There is a number that haunts the enterprise software industry: 95. That is the percentage of AI projects that, by most credible estimates, never reach production. They die in proof-of-concept purgatory - expensive, slow, and stubbornly disconnected from the business outcomes the board approved them to deliver. Arjun Prakash spent nearly a decade at Palantir watching this failure pattern repeat itself, and then he decided to build a company that fixes it.

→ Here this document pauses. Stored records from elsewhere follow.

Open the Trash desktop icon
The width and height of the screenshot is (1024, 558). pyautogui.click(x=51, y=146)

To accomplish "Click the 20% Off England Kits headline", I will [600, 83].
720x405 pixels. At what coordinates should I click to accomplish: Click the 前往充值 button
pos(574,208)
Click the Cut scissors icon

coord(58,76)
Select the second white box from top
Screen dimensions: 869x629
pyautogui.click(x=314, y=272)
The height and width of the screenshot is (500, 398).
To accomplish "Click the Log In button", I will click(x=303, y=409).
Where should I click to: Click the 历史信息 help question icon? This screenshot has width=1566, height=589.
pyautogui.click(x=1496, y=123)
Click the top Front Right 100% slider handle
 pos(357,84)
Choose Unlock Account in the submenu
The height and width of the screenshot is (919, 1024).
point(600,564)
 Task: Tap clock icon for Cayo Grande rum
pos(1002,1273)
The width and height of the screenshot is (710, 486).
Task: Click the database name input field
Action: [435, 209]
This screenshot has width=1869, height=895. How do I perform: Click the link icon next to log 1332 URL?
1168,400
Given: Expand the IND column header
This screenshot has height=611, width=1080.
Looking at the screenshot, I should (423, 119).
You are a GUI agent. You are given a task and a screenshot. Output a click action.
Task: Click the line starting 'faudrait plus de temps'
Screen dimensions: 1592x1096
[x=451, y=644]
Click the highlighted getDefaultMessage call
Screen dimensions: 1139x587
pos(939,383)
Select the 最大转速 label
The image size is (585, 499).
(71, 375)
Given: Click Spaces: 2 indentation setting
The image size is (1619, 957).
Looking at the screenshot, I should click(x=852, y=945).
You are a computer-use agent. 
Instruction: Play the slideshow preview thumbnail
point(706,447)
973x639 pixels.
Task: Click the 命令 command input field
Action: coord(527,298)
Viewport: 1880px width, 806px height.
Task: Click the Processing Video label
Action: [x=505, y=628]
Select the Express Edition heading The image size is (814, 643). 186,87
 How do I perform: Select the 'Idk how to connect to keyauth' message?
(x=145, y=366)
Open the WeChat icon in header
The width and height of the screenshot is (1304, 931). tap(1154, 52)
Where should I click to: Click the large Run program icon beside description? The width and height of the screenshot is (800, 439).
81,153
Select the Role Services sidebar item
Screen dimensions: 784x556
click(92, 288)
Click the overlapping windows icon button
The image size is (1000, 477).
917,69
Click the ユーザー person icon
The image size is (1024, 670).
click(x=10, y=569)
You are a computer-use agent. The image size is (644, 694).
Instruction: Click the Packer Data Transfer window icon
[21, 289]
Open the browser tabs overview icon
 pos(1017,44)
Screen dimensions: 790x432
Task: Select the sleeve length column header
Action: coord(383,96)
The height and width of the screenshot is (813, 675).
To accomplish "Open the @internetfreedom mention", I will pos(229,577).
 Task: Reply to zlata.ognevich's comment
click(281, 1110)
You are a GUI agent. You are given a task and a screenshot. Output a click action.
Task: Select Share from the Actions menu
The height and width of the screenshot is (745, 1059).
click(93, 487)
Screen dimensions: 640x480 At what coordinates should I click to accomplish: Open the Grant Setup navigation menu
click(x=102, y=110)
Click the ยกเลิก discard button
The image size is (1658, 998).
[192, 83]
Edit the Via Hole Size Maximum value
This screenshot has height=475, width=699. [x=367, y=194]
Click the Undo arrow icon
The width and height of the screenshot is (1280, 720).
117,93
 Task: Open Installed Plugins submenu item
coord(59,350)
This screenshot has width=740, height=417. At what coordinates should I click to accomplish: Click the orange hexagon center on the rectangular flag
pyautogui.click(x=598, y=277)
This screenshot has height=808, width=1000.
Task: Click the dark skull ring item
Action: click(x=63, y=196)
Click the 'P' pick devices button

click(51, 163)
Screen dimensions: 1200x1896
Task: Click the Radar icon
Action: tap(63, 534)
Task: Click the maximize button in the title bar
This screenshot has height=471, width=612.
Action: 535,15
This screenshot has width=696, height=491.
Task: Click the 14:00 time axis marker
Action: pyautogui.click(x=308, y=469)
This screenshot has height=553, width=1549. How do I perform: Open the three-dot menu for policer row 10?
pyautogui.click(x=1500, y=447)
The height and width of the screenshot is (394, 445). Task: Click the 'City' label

Prakash's path to founding Distyl AI is one of those careers that reads, in retrospect, like deliberate preparation. Cornell electrical engineering. A stint at BlackRock doing quant work. Then eight years at Palantir, where he rose to head business development and eventually led a team of 30+ Forward Deployed Engineers and strategists - the people who actually parachute into Fortune 500 operations and make the technology work. It is that last job that made Distyl possible.
The Forward Deployed model is Palantir's signature innovation: instead of shipping software and handing over documentation, you send a team to live inside the client's problem. You learn the business from the inside. You build where the friction actually is, not where the sales deck says it is. Prakash spent years doing exactly that, across industries and at a scale that most AI founders never see. When he left to start Distyl in 2022 with co-founder Derek Ho - another Palantir veteran - they weren't building a product. They were applying a playbook.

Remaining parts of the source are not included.